Problem to work on =>
Pictures stay out of the copy. Transcribe exactly, and only, the line with "The height and" through the last line of the entries below.

*-*-*

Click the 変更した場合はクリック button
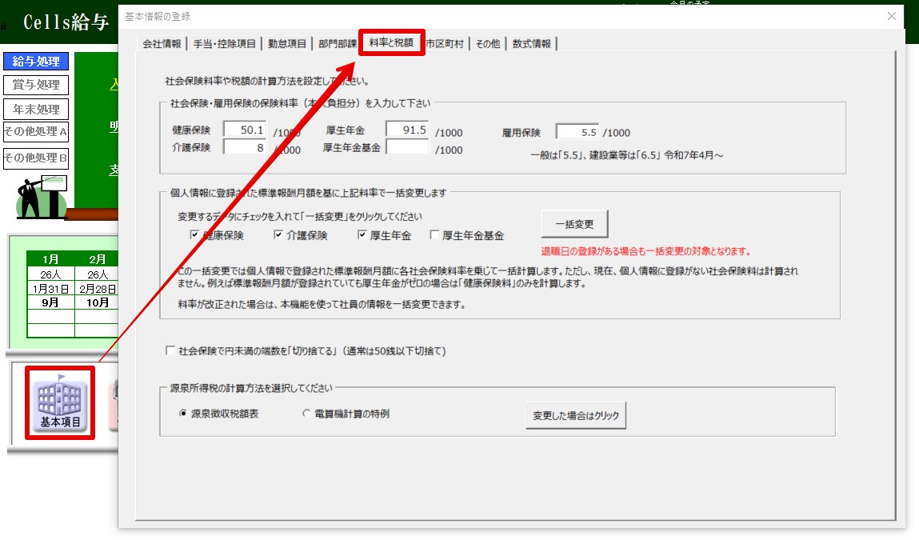Screen dimensions: 919x540 [x=575, y=416]
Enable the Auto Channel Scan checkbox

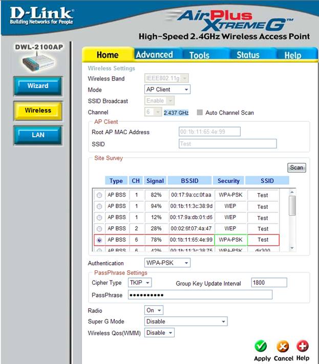[200, 113]
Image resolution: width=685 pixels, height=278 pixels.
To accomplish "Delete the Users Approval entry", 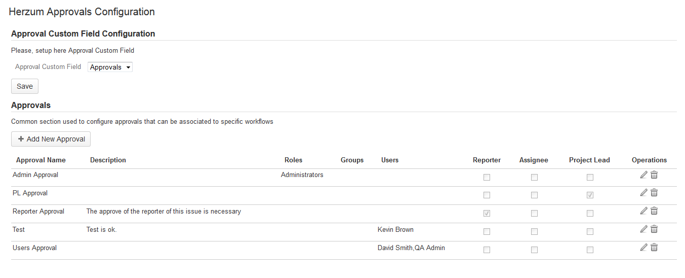I will [x=654, y=248].
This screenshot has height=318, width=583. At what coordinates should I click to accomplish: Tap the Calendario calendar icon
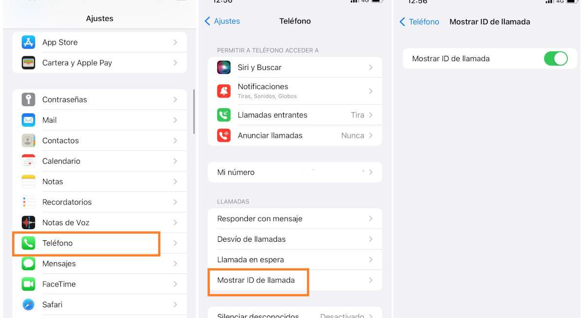point(29,161)
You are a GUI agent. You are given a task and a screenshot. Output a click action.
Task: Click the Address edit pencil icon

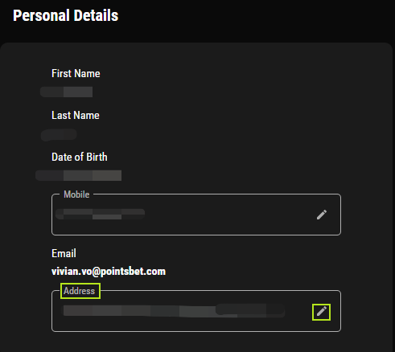pyautogui.click(x=322, y=312)
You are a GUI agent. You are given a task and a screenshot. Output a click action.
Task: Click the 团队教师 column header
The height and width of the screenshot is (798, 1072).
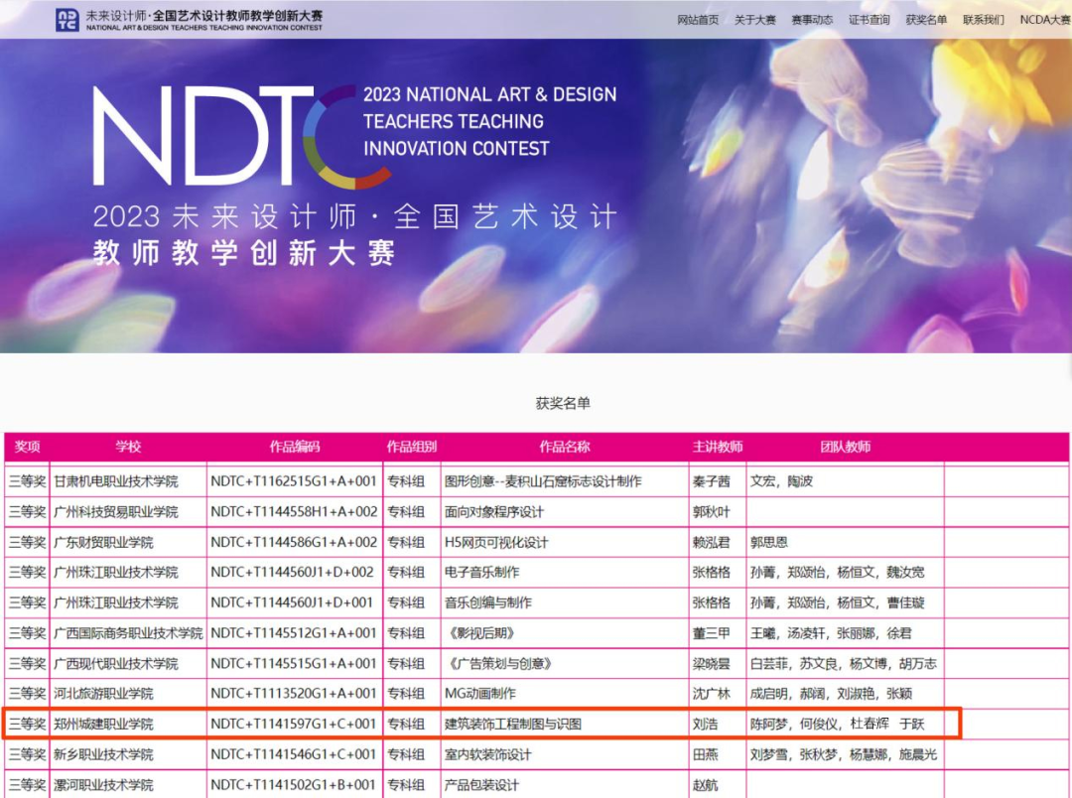[845, 447]
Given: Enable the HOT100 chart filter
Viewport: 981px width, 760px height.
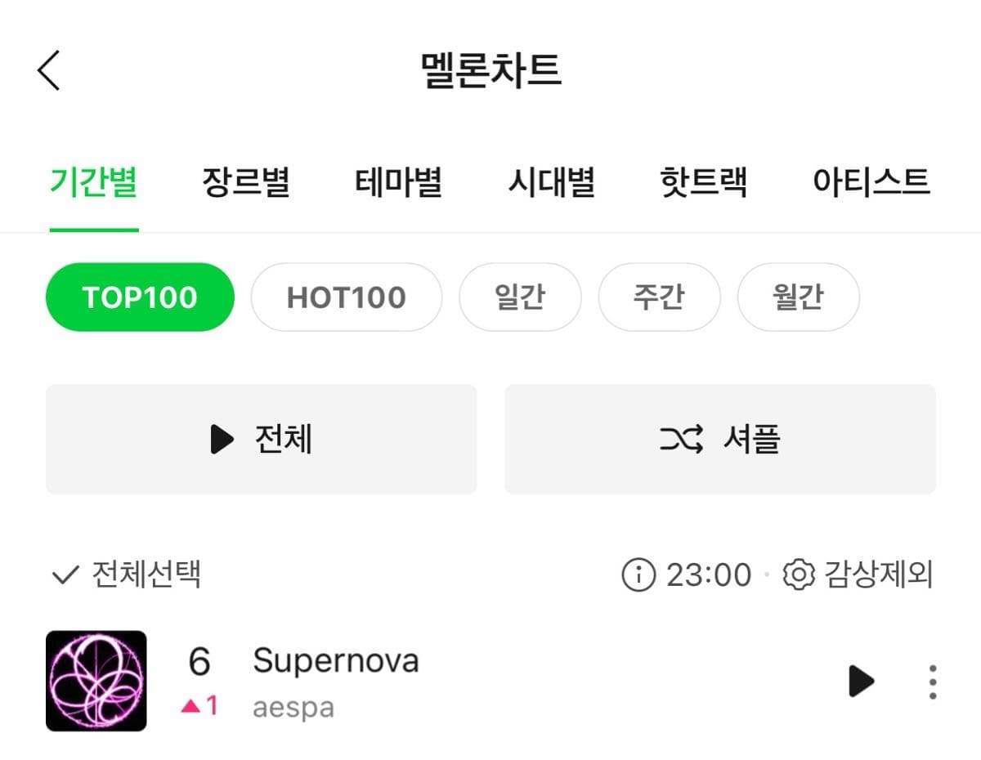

*-*-*

Result of this task =>
The height and width of the screenshot is (798, 1072).
[845, 447]
Given: Enable the HOT100 chart filter
Viewport: 981px width, 760px height.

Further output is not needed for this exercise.